Eef Hogervorst kicked things off with her keynote address ‘Dementia diagnoses in LMIC: the role of sociodemographic and health inequalities’ in the main auditorium.
Attendees had plenty of sessions to choose from, with the BPS’s Divisions of Clinical Psychology, Educational and Child Psychology, and Occupational Psychology all running events as part of the programme for the day.
The second session of the day in Auditorium One was the panel discussion ‘From Public Enemy to public health’, led by Orly Klein from the University of Brighton and focusing on the local project Room to Rant.
The service provides a for men ‘to be safe and express themselves’ in the Brighton area to open up through the mediums of rap music and spoken word, with sessions also providing access to a therapist.
The panel, including two of the MCs who help to facilitate the service, were clear about its power to help transform lives among young men in Brighton with mental health concerns, saying that there are ‘people out there walking around who would not be without this project’.

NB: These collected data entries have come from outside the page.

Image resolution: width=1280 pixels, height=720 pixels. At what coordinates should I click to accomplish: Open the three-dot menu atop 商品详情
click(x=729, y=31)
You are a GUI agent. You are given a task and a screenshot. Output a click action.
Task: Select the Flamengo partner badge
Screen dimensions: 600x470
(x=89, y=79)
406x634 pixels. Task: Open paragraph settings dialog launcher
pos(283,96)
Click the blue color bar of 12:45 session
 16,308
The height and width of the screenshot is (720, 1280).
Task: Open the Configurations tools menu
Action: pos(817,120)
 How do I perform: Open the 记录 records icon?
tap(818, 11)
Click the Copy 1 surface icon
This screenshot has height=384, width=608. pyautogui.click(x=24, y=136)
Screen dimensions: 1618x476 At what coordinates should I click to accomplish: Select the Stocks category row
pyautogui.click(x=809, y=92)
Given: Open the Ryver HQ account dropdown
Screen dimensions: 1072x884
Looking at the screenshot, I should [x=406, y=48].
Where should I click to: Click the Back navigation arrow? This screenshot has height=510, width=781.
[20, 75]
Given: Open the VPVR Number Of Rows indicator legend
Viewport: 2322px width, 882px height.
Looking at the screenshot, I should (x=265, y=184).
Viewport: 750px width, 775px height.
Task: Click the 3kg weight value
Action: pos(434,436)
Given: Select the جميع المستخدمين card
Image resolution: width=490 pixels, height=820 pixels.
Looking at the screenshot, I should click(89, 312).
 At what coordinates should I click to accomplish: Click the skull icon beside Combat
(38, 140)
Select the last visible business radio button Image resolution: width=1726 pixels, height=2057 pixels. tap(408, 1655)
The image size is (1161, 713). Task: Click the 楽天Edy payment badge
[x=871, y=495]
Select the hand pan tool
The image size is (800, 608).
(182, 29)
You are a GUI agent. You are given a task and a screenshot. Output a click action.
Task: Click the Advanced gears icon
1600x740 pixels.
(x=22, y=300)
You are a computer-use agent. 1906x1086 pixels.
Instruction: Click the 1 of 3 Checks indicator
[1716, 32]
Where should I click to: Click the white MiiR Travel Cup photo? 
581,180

Tiago Pereira of the Portuguese Psychological Association rounded off the morning’s sessions with his keynote address on the role of psychology in ‘putting a full stop to poverty’, one of the central themes of the conference and a focus of two recent BPS campaigns.
Delegates were treated to the sounds of a Division of Occupational Psychology-organised choir session in the foyer at lunchtime, with psychologists from all over the world and with all levels of vocal experience testing out their singing voices.
Attention was back on Auditorium One in the afternoon with two further keynote sessions, the first of which saw Roxane C Silver discuss coping with collective traumas, her research on the topic ranging ‘from mass violence to Covid-19’, and considering the role played by the media and dissemination in responses to major incidents such as the Boston bombing.
Rounding off the day was BPS President Nicky Hayes looking towards our ‘hybrid future’ and the implications of this from a social psychological perspective. Taking questions on the future of work and how to manage a team working in a hybrid manner, she argued that psychologists have the skills and the knowledge to help organisations and people transition to the ‘new normal’.